Few presidents have accomplished so much in such a short time—Harding served from March 1921 to August 1923, when he died of a heart attack. As we’ve argued before, the fiscal policies Harding instituted brought the country out of the economic depression occurring as a result of the Great War, a period in which the national debt climbed from $1 billion in 1914 to $24 billion in 1920. It was a dire time: The country was already experiencing rising unemployment just as soldiers were returning home from the war looking for work. Deflation led to bankruptcies and business closures. In urban areas where African-Americans lived in close proximity to whites, race riots broke out.
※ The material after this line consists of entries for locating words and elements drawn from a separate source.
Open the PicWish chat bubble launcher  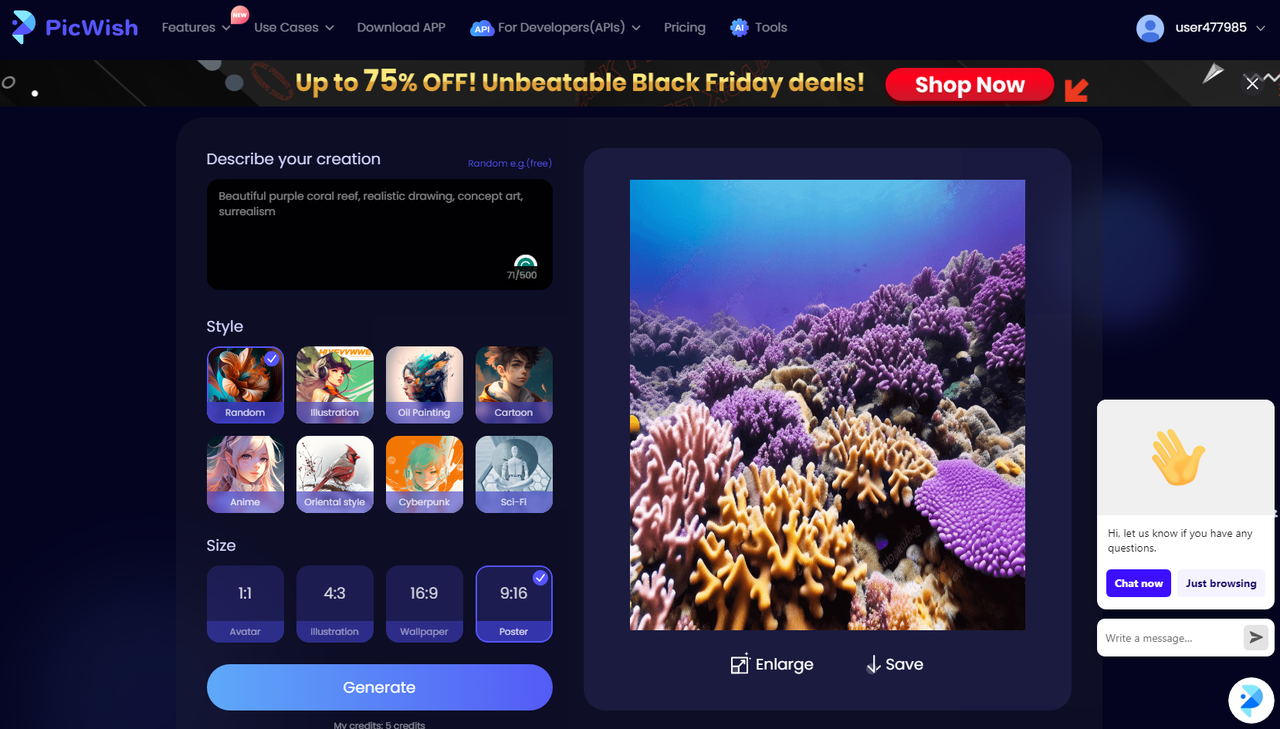pos(1251,699)
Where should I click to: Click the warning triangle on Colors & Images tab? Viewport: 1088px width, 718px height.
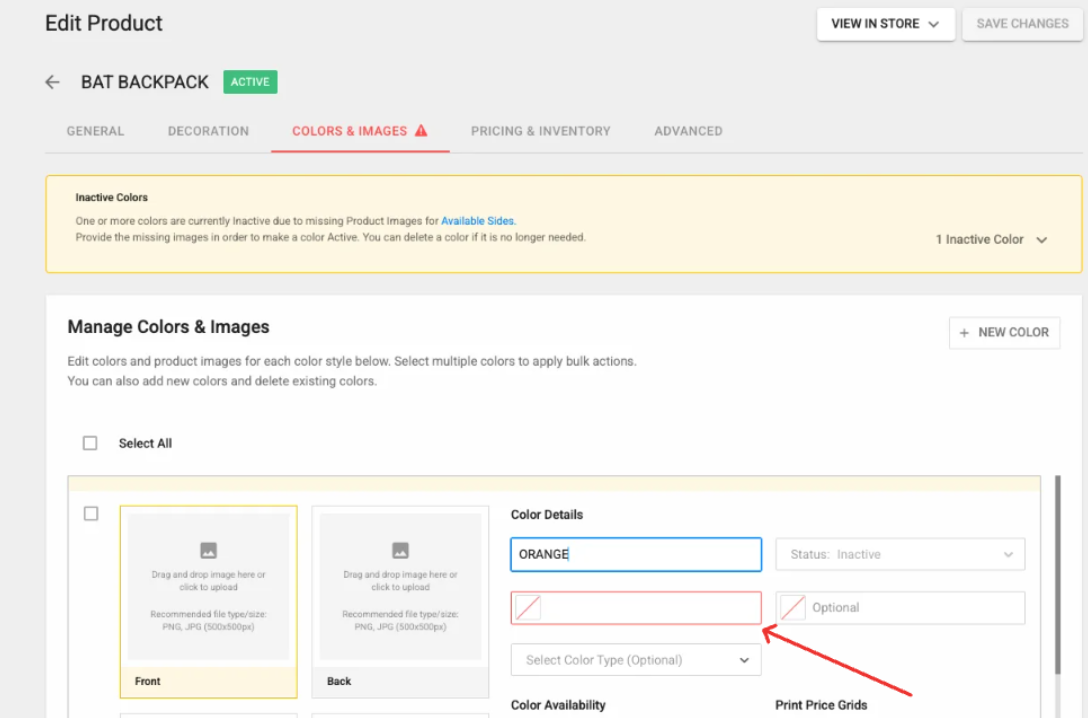pos(421,130)
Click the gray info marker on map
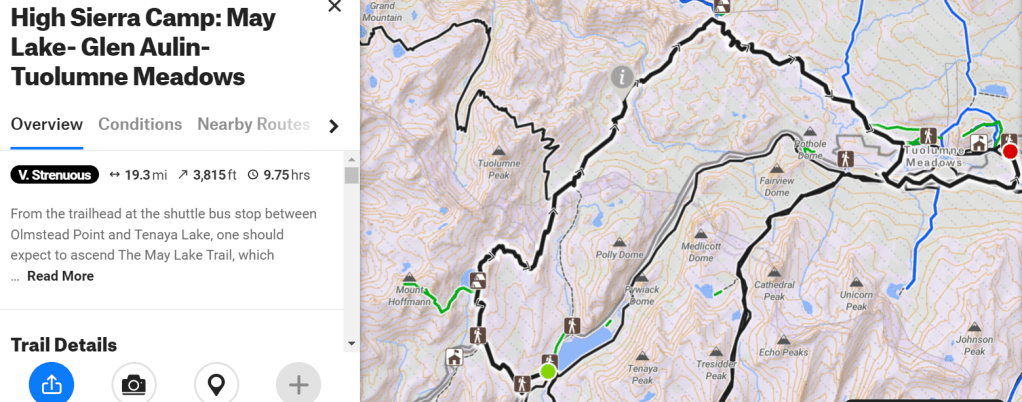The image size is (1022, 402). pyautogui.click(x=622, y=78)
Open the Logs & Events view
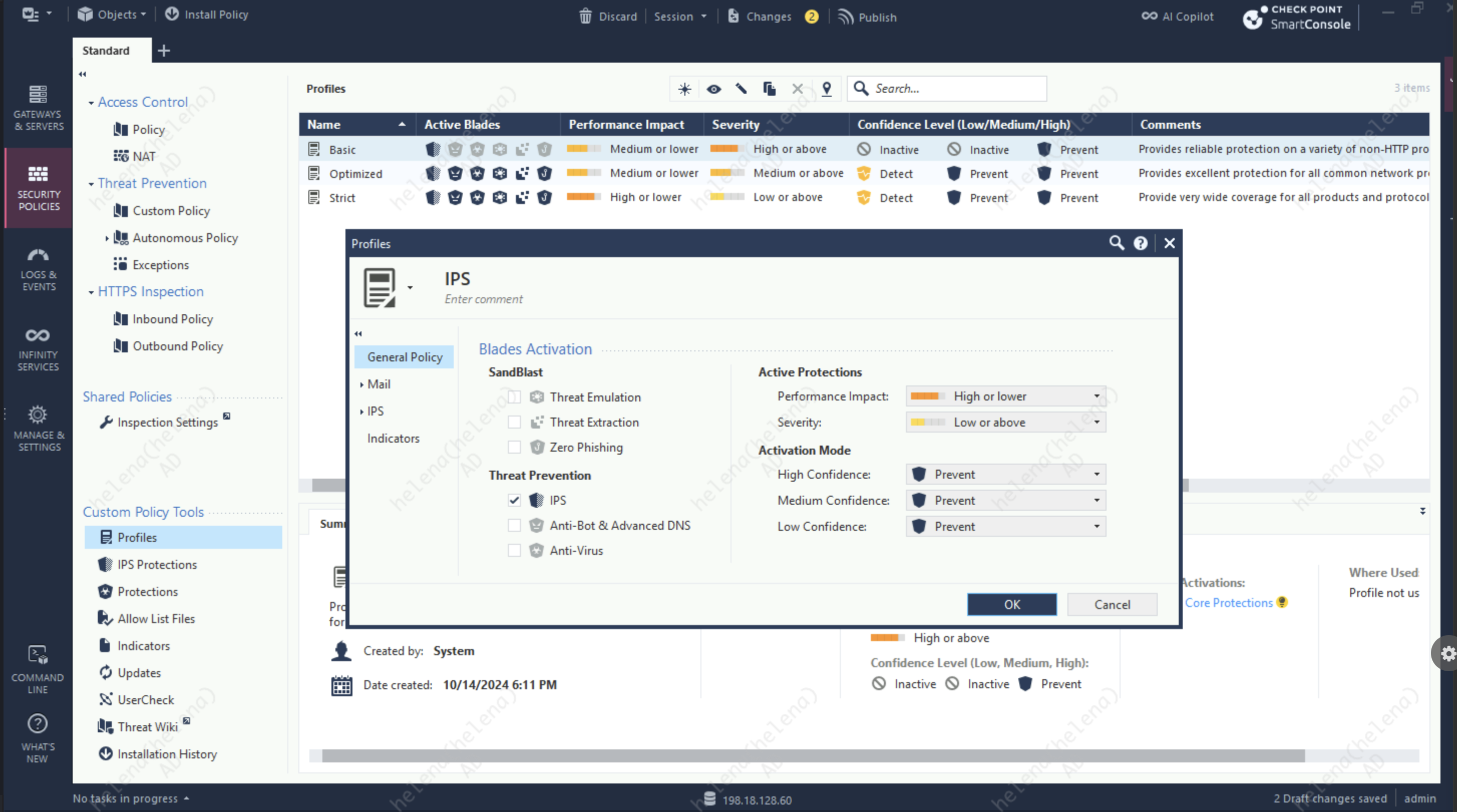The image size is (1457, 812). tap(38, 269)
Harding’s pledge to restore America to a condition of “normalcy” led to his landslide victory in November 1920. In office, he cut government spending to the bone and reduced federal income tax rates across the board. As he said to Congress, the government acted during the war as if “it counted the Treasury inexhaustible”; if that pattern continued, it would result in “inevitable disaster.” To get government spending under control, Harding established the nation’s first Budget Bureau (the forerunner of today’s Office of Management and Budget) in the Treasury Department. As a result, federal spending dropped from $6.3 billion in 1920 to $5 billion in 1921 and then $3.3 billion in 1922. He supported the Revenue Act of 1921, which eliminated the wartime excess-profits tax, lowered the top marginal income tax rate from 73 to 58 percent, decreased surtaxes on incomes above $5,000, and increased exemptions for families.
By the time Harding died, the signs of economic growth were evident.